Two alpine meadows in Uttaranchal Himalaya viz., the Valley of Flowers and the Khiron valley were selected for sampling as both the valleys stretch out above treeline zone and obtain herbaceous vegetation with scanty dwarf shrubs. Although, there is a difference in land use pattern in both the valleys as the Valley of Flowers is a National Park and anthropogenic activities including livestock grazing have been banned since 1982. On the other hand, anthropogenic activities are continue in the Khiron valley and more than 4000 sheep and goats graze the valley during summer. These conditions have provided an optimum situation to study the vegetation composition and species diversity across two different situations, and also to set a comparison between grazed and ungrazed alpine meadows.

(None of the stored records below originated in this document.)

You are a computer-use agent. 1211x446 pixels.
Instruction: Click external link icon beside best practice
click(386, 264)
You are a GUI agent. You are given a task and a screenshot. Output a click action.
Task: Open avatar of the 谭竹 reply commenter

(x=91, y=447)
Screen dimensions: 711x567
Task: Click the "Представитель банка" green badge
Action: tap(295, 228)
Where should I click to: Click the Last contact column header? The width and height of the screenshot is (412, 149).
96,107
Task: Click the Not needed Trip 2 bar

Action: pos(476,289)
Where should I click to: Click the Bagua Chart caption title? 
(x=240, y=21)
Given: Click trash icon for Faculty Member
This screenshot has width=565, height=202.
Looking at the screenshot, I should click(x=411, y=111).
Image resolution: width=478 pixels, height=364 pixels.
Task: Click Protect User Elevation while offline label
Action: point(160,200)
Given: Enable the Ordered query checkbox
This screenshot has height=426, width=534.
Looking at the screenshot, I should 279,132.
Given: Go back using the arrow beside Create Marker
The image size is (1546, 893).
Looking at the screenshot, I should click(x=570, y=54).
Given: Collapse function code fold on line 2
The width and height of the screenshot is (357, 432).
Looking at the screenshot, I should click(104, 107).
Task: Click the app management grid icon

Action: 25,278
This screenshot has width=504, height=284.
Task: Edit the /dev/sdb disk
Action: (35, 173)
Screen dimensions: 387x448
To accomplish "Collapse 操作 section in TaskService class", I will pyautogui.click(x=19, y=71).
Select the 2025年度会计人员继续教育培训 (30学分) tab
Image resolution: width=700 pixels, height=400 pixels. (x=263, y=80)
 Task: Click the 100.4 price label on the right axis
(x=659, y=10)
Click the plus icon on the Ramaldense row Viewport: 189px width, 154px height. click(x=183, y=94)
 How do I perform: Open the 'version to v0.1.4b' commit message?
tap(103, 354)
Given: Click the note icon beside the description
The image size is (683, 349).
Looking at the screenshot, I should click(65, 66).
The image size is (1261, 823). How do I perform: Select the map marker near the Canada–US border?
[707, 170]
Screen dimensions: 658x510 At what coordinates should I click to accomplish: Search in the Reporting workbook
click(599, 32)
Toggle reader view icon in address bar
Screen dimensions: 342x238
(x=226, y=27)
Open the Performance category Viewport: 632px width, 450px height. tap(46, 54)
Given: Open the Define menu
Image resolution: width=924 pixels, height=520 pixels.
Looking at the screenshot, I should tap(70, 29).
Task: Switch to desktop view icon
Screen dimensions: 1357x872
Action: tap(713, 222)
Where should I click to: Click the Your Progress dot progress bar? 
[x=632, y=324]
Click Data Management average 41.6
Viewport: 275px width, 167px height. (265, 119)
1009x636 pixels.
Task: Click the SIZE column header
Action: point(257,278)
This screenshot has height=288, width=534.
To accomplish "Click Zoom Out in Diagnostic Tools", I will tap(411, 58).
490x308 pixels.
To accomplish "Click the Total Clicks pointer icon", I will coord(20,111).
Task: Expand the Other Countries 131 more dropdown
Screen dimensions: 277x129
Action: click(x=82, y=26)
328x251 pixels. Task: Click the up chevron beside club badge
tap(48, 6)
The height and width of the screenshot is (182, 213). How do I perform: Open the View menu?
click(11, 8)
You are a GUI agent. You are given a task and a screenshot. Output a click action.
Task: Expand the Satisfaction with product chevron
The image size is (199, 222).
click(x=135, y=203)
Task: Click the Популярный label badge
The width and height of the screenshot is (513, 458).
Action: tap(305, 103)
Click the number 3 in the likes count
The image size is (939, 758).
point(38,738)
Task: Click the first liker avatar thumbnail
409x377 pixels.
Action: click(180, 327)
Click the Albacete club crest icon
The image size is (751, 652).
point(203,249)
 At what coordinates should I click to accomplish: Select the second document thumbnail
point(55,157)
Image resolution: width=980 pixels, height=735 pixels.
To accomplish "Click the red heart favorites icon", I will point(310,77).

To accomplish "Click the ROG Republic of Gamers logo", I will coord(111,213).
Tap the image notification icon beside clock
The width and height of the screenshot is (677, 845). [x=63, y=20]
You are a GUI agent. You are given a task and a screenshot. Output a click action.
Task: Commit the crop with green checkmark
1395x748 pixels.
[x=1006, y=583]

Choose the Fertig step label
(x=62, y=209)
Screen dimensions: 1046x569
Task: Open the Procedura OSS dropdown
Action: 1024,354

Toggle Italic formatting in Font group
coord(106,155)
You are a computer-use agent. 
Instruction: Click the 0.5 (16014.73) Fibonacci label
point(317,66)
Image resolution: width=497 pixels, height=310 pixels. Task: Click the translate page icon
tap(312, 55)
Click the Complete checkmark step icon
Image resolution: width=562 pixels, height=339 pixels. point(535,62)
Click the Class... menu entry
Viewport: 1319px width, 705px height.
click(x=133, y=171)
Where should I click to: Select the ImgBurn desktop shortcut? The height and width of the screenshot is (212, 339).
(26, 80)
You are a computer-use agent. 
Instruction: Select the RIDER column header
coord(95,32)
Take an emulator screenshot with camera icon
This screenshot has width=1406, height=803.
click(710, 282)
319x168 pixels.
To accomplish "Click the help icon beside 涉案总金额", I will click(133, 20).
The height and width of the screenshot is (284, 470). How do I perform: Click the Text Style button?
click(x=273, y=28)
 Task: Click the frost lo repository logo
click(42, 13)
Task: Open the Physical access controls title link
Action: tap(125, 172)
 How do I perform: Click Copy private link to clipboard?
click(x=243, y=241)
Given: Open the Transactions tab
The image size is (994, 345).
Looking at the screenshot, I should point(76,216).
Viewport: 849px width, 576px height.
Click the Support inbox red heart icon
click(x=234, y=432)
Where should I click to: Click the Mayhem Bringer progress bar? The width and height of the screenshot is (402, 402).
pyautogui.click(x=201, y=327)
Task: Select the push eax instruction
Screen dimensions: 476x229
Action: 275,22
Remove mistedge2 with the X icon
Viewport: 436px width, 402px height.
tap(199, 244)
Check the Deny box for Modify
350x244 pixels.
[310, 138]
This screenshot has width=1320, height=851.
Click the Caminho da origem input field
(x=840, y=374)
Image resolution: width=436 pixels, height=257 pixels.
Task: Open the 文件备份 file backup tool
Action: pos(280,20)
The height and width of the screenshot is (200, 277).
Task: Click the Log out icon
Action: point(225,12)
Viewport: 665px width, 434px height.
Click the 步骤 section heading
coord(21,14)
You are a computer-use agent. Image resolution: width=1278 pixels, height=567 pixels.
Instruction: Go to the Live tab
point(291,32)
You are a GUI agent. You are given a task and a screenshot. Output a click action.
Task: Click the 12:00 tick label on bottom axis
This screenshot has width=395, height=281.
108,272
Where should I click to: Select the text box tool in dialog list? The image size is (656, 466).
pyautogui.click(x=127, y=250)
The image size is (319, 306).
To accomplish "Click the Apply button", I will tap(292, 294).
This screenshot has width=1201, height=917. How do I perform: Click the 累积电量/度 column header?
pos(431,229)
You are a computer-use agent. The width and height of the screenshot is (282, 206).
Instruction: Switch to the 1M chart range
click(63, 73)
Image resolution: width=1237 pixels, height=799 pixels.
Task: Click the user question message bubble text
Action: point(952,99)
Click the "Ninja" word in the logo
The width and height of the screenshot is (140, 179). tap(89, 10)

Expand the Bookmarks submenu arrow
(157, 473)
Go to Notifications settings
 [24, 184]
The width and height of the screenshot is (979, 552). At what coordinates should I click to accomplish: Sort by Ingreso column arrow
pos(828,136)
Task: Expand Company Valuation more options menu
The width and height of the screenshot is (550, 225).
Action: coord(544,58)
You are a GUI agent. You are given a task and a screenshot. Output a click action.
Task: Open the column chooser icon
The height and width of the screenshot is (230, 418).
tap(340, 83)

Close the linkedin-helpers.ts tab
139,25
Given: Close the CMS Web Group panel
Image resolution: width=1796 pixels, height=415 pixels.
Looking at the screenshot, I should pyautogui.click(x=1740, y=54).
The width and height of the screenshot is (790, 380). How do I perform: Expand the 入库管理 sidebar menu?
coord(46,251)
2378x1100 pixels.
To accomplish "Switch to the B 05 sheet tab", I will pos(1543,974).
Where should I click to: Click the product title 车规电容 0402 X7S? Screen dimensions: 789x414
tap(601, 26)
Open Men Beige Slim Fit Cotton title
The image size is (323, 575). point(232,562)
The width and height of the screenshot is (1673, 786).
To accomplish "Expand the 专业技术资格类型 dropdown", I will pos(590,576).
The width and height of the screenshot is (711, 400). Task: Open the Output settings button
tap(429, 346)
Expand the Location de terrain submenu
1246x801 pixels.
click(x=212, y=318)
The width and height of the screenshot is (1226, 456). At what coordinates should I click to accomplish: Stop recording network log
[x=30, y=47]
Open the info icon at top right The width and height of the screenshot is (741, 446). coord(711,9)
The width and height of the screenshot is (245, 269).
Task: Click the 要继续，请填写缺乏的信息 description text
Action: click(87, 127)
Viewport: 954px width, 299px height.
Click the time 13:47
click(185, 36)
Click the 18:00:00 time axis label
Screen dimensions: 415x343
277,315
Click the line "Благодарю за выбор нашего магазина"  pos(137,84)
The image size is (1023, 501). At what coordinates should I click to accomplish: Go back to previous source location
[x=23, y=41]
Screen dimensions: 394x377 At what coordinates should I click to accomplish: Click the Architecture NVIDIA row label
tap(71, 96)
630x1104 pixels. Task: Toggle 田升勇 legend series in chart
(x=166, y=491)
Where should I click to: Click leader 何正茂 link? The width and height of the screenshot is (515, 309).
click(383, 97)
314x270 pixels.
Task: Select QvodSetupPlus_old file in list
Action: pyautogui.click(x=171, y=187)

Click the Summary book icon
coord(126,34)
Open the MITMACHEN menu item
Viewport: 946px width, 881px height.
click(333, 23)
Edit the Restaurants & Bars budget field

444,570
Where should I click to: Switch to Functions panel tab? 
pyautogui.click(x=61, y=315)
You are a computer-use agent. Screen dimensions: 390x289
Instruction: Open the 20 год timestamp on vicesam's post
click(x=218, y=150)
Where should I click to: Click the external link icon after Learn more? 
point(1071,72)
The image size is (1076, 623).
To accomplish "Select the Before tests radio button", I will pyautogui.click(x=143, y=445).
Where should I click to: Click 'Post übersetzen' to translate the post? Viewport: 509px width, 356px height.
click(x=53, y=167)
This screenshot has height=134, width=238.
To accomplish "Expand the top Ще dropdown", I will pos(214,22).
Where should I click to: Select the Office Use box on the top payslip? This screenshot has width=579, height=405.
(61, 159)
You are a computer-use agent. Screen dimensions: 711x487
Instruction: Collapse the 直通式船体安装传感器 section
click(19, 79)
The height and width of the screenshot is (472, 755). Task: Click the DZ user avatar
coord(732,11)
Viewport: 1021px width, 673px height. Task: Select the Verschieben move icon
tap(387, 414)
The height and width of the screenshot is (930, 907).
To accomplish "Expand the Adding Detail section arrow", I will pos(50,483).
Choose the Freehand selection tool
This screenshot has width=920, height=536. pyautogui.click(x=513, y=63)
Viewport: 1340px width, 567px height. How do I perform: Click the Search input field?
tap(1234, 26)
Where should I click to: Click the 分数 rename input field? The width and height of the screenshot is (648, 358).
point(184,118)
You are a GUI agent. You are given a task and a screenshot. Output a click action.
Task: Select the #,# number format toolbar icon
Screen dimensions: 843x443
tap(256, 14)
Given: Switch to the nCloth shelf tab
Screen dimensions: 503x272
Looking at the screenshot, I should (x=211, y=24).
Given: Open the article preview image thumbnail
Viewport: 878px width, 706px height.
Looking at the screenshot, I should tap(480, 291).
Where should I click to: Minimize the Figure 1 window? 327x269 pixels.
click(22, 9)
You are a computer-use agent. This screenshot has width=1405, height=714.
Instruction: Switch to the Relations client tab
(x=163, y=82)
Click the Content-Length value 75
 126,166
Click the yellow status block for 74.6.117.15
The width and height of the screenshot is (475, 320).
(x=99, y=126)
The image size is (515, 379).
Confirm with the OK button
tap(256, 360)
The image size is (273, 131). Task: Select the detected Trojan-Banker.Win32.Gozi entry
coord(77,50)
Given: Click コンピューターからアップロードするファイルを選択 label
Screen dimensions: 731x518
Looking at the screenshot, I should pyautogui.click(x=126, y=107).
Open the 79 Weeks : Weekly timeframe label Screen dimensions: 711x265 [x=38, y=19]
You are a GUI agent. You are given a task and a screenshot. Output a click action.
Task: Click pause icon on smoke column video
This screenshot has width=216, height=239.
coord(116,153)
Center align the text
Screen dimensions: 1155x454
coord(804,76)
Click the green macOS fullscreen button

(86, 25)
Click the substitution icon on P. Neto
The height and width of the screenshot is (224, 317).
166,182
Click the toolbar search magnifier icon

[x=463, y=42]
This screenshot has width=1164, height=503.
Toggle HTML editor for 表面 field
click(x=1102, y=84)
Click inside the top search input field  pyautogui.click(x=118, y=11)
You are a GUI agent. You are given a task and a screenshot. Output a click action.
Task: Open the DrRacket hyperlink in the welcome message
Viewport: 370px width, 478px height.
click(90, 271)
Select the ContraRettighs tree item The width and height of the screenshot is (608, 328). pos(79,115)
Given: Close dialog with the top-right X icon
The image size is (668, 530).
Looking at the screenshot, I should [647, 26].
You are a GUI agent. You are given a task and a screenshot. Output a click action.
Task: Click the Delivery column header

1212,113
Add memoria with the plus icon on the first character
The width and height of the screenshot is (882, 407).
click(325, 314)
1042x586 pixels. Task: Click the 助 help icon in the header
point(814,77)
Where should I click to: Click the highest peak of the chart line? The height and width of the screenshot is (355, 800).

Sampling was made along an altitudinal gradient in both the valleys by using randomly placed quadrats of 50x50 cm. The number and size of quadrats were determined following Misra (1968). In each valley a total of 500 such quadrats were laid. All plant species with their individuals were enumerated in each quadrat. In case of tussock forming species such as Danthonia cachemyriana only estimated number was used. Plant species in the study area were identified using floras viz., (Hooker, 1872-97; Rau, 1975; Polunin and Stanton, 1984). Soil samples were collected from different places of both the valleys for analysis of soil pH, soil organic carbon and soil nitrogen.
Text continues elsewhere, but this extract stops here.